Prompt: Locate every line in the material below that contains the word "minute" and copy each one.

----

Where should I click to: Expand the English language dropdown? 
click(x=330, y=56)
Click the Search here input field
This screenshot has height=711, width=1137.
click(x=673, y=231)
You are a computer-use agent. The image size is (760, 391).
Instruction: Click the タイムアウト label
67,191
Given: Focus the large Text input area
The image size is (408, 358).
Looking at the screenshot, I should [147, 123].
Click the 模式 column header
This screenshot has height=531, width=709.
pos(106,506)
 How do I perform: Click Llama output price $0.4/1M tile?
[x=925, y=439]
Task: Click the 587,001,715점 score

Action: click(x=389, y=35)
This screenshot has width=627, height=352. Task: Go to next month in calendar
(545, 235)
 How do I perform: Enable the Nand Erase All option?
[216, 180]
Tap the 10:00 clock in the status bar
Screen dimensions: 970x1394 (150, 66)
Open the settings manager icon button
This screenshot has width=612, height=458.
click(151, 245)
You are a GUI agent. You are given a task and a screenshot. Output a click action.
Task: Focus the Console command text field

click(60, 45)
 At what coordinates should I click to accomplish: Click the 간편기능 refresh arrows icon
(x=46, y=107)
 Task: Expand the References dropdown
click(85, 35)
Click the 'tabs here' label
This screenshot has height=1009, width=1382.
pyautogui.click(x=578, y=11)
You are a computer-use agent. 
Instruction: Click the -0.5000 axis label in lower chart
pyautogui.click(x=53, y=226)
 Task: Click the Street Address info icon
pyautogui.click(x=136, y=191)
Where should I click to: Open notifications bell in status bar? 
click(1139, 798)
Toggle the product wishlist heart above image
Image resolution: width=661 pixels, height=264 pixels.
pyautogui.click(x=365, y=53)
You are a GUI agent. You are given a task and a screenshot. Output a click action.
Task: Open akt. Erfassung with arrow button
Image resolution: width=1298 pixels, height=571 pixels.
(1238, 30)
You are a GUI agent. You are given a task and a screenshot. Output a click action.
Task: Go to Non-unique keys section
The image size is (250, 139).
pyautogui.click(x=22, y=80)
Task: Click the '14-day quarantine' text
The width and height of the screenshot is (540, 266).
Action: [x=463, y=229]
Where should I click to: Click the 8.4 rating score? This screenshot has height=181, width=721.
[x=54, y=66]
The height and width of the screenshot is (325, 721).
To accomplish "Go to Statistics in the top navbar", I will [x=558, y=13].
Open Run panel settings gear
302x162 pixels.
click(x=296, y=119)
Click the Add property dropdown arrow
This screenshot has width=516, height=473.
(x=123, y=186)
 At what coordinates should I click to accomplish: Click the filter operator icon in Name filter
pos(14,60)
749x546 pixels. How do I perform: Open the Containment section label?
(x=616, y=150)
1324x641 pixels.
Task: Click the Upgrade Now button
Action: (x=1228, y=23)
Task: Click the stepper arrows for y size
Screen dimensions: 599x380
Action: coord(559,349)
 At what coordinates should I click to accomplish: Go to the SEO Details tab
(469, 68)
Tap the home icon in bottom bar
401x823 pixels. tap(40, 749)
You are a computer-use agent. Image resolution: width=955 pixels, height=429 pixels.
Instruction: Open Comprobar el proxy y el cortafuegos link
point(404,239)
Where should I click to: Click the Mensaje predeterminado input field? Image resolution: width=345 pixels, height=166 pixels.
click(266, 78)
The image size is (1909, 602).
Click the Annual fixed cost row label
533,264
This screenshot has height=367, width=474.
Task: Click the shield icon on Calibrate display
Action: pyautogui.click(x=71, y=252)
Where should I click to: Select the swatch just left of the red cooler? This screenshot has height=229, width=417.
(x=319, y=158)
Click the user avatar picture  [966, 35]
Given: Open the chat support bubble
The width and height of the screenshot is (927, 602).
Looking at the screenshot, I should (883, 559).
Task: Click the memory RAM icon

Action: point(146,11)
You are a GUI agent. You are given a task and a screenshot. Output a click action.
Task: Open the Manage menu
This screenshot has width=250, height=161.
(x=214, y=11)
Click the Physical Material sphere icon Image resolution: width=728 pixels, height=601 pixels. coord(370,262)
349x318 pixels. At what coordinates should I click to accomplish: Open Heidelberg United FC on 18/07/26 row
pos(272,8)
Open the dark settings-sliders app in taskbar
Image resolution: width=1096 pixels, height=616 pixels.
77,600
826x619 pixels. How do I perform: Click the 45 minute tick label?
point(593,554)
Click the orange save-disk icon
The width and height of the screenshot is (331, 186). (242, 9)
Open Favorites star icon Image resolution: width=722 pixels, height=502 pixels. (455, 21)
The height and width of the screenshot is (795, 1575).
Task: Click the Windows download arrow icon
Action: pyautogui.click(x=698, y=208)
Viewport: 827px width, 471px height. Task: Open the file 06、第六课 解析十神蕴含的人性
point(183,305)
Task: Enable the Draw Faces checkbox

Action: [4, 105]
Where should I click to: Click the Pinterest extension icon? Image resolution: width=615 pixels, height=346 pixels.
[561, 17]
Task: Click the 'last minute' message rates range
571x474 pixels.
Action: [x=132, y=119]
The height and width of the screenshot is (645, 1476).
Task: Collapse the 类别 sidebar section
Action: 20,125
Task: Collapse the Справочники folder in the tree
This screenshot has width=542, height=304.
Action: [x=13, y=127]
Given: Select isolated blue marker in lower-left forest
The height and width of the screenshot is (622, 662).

----

Result of this task:
826x619 pixels. How do I perform: Click the 45 minute tick label?
Task: Click the 'last minute' message rates range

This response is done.